• **EXERCISE INSTRUCTIONS**
Could you give every record again, exactly as it reads?

• **INPUT RECORDS**
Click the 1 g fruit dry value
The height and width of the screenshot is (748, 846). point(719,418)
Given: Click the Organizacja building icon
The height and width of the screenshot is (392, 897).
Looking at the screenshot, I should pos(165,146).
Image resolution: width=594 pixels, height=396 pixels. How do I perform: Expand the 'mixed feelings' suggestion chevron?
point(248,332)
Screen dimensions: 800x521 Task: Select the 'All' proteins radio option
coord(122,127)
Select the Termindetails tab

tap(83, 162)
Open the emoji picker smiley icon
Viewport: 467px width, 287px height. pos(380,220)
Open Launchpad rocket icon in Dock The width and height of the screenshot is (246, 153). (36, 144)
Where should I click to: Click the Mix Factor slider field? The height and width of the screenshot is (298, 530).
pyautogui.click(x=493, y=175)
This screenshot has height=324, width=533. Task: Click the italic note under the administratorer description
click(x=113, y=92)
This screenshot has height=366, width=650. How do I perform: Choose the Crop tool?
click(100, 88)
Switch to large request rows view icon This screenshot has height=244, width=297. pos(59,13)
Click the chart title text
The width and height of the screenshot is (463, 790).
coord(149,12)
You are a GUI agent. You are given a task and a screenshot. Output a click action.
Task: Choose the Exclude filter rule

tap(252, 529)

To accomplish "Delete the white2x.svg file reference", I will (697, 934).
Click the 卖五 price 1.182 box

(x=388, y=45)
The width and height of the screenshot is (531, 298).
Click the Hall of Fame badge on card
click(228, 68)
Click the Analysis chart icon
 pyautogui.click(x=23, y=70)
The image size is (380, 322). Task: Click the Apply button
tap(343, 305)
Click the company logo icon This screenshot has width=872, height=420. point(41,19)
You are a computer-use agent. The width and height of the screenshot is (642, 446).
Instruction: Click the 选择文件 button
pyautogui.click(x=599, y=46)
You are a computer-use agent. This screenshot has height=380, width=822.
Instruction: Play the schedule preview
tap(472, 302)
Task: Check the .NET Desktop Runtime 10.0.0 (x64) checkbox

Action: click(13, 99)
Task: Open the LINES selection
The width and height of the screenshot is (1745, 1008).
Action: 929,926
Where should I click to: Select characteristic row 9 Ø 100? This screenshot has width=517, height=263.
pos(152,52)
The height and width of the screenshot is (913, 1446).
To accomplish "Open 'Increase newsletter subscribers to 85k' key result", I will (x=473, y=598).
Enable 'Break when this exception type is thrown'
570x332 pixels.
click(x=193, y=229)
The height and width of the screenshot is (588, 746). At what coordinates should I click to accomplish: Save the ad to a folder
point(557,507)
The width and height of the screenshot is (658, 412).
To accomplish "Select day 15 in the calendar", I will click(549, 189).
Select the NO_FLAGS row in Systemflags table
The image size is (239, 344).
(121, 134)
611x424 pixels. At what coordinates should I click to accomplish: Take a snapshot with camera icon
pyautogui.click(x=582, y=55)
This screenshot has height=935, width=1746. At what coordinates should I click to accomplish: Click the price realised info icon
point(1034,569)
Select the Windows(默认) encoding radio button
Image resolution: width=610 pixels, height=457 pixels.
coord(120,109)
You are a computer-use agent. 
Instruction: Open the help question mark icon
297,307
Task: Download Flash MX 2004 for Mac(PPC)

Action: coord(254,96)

• **WRITTEN REPLY**
Click the 1 g fruit dry value
The height and width of the screenshot is (748, 846). point(719,418)
Given: Click the Organizacja building icon
The height and width of the screenshot is (392, 897).
Looking at the screenshot, I should pos(165,146).
Image resolution: width=594 pixels, height=396 pixels. How do I perform: Expand the 'mixed feelings' suggestion chevron?
point(248,332)
Screen dimensions: 800x521 Task: Select the 'All' proteins radio option
coord(122,127)
Select the Termindetails tab

tap(83, 162)
Open the emoji picker smiley icon
Viewport: 467px width, 287px height. pos(380,220)
Open Launchpad rocket icon in Dock The width and height of the screenshot is (246, 153). (36, 144)
Where should I click to: Click the Mix Factor slider field? The height and width of the screenshot is (298, 530).
pyautogui.click(x=493, y=175)
This screenshot has height=324, width=533. Task: Click the italic note under the administratorer description
click(x=113, y=92)
This screenshot has height=366, width=650. How do I perform: Choose the Crop tool?
click(100, 88)
Switch to large request rows view icon This screenshot has height=244, width=297. pos(59,13)
Click the chart title text
The width and height of the screenshot is (463, 790).
coord(149,12)
You are a GUI agent. You are given a task and a screenshot. Output a click action.
Task: Choose the Exclude filter rule

tap(252, 529)

To accomplish "Delete the white2x.svg file reference", I will (697, 934).
Click the 卖五 price 1.182 box

(x=388, y=45)
The width and height of the screenshot is (531, 298).
Click the Hall of Fame badge on card
click(228, 68)
Click the Analysis chart icon
 pyautogui.click(x=23, y=70)
The image size is (380, 322). Task: Click the Apply button
tap(343, 305)
Click the company logo icon This screenshot has width=872, height=420. point(41,19)
You are a computer-use agent. The width and height of the screenshot is (642, 446).
Instruction: Click the 选择文件 button
pyautogui.click(x=599, y=46)
You are a computer-use agent. This screenshot has height=380, width=822.
Instruction: Play the schedule preview
tap(472, 302)
Task: Check the .NET Desktop Runtime 10.0.0 (x64) checkbox

Action: click(13, 99)
Task: Open the LINES selection
The width and height of the screenshot is (1745, 1008).
Action: 929,926
Where should I click to: Select characteristic row 9 Ø 100? This screenshot has width=517, height=263.
pos(152,52)
The height and width of the screenshot is (913, 1446).
To accomplish "Open 'Increase newsletter subscribers to 85k' key result", I will (x=473, y=598).
Enable 'Break when this exception type is thrown'
570x332 pixels.
click(x=193, y=229)
The height and width of the screenshot is (588, 746). At what coordinates should I click to accomplish: Save the ad to a folder
point(557,507)
The width and height of the screenshot is (658, 412).
To accomplish "Select day 15 in the calendar", I will click(549, 189).
Select the NO_FLAGS row in Systemflags table
The image size is (239, 344).
(121, 134)
611x424 pixels. At what coordinates should I click to accomplish: Take a snapshot with camera icon
pyautogui.click(x=582, y=55)
This screenshot has height=935, width=1746. At what coordinates should I click to accomplish: Click the price realised info icon
point(1034,569)
Select the Windows(默认) encoding radio button
Image resolution: width=610 pixels, height=457 pixels.
coord(120,109)
You are a computer-use agent. 
Instruction: Open the help question mark icon
297,307
Task: Download Flash MX 2004 for Mac(PPC)

Action: coord(254,96)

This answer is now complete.